### WHAT IS NEEDED
Only one stretch of the data below is needed: the line with "The height and" through the last line. Output it exactly and drop the pictures.

### WORKING DATA
=== Section Start ===

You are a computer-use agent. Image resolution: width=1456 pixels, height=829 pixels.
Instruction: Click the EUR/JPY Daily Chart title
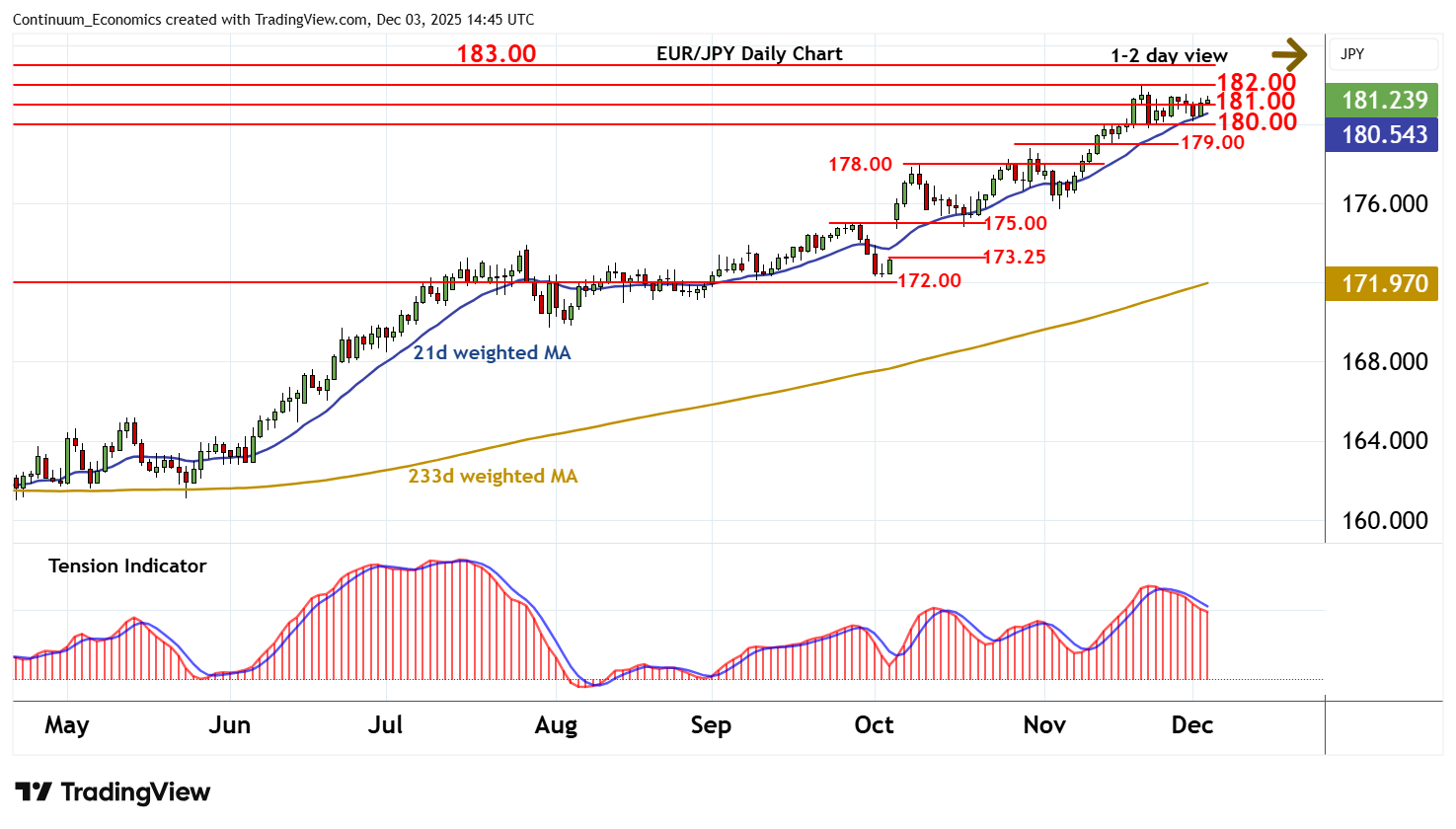749,54
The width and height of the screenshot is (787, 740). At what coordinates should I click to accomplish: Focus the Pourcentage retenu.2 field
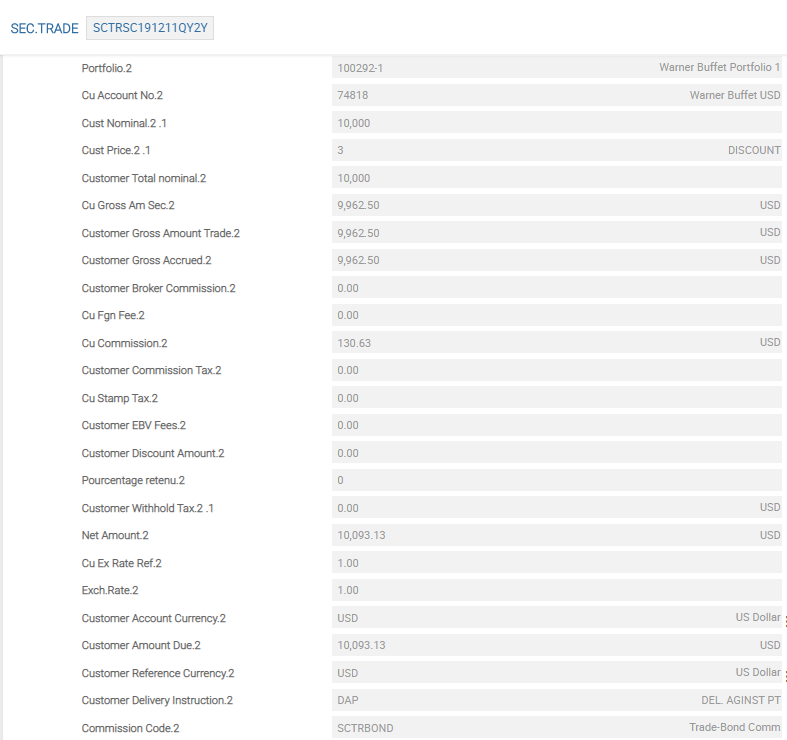pyautogui.click(x=556, y=480)
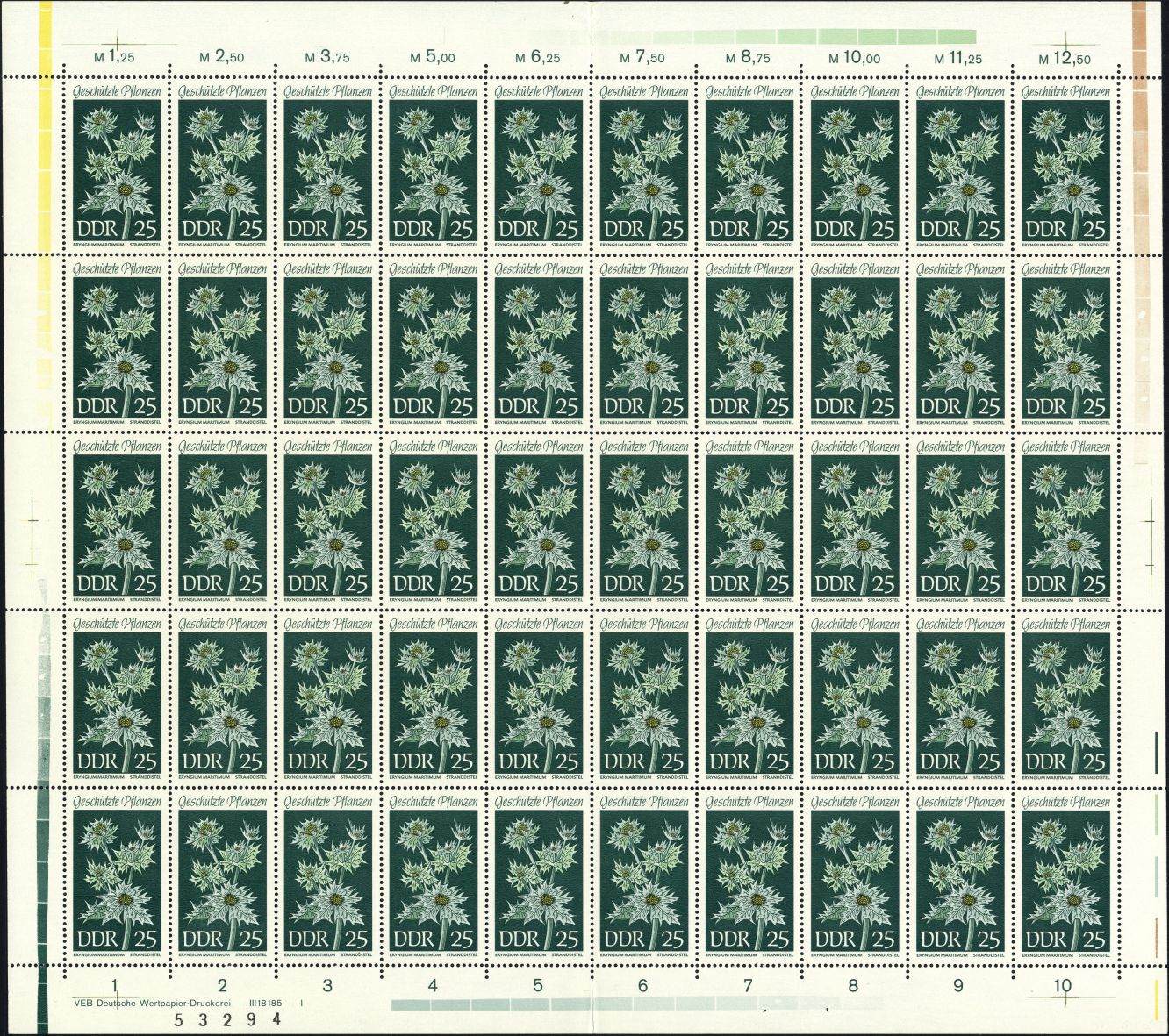Viewport: 1169px width, 1036px height.
Task: Select the first stamp in the top row
Action: click(x=117, y=167)
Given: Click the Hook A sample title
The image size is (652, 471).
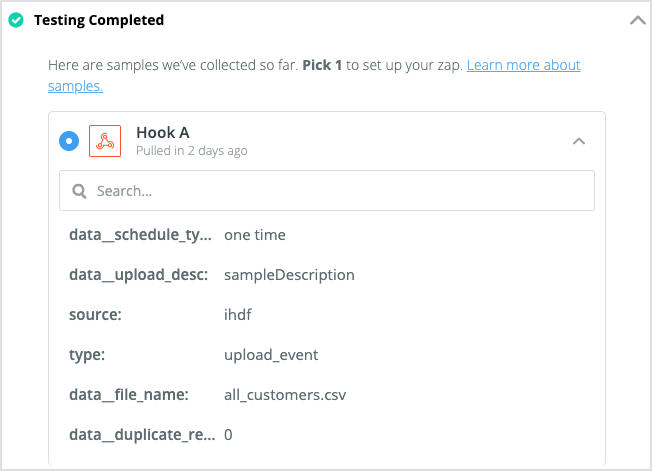Looking at the screenshot, I should [x=163, y=133].
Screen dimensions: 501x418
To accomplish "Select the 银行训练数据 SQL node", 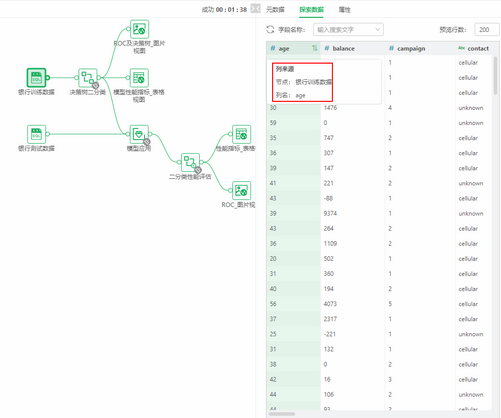I will (36, 78).
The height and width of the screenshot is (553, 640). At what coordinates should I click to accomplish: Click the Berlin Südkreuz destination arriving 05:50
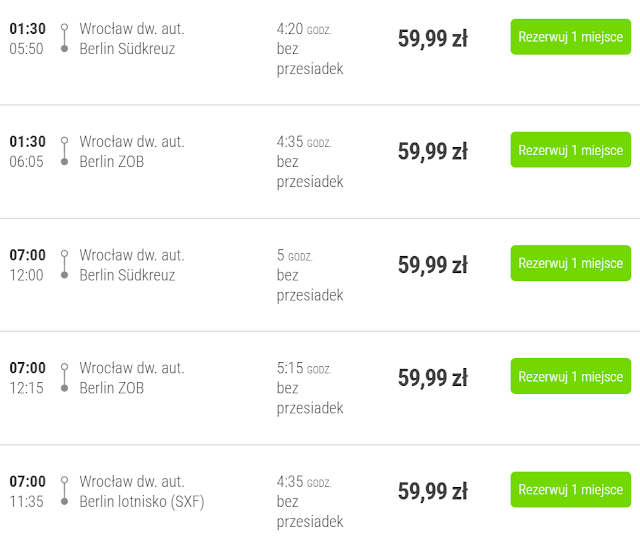(127, 48)
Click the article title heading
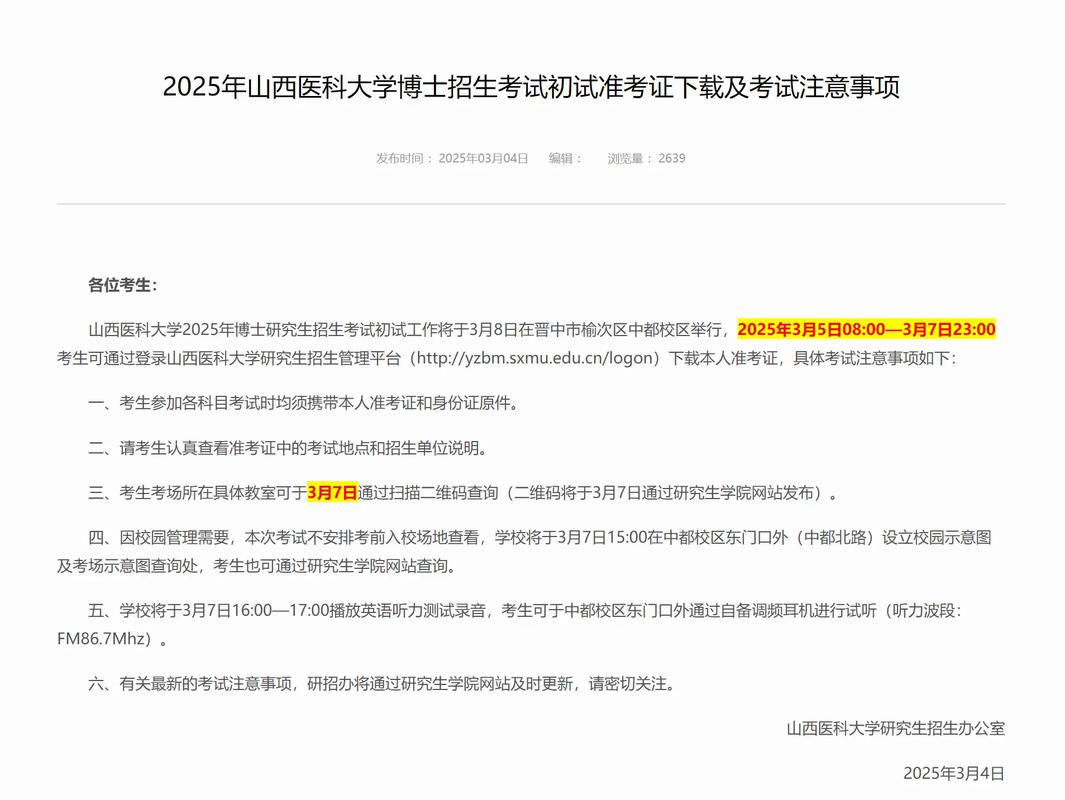Screen dimensions: 1065x800 [532, 88]
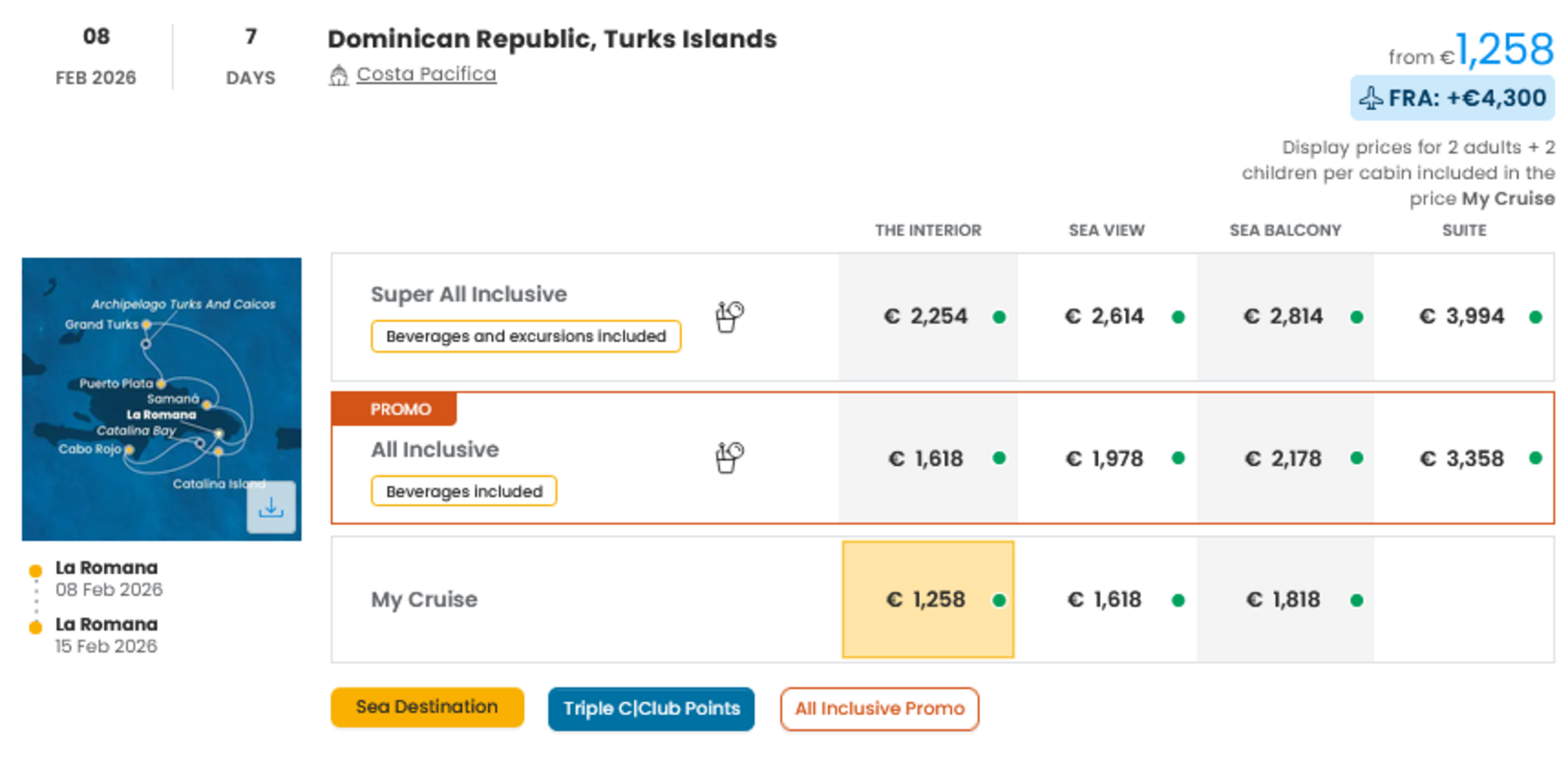Click the Triple C|Club Points button
This screenshot has height=764, width=1568.
(651, 709)
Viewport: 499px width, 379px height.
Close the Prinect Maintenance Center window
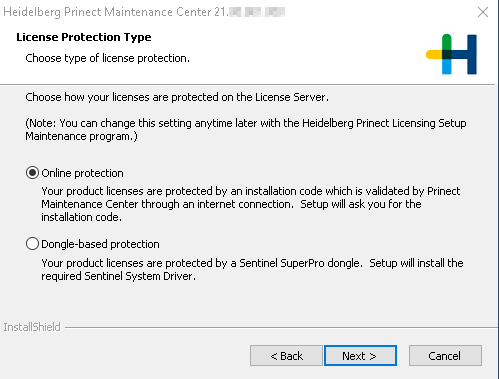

=== Section End ===

### RESULT
The height and width of the screenshot is (553, 640). At what coordinates should I click to accomplish: Click the Berlin Südkreuz destination arriving 05:50
(127, 48)
Click the article title heading
Screen dimensions: 1065x800 [532, 88]
Click the Triple C|Club Points button
This screenshot has height=764, width=1568.
(651, 709)
Viewport: 499px width, 379px height.
Close the Prinect Maintenance Center window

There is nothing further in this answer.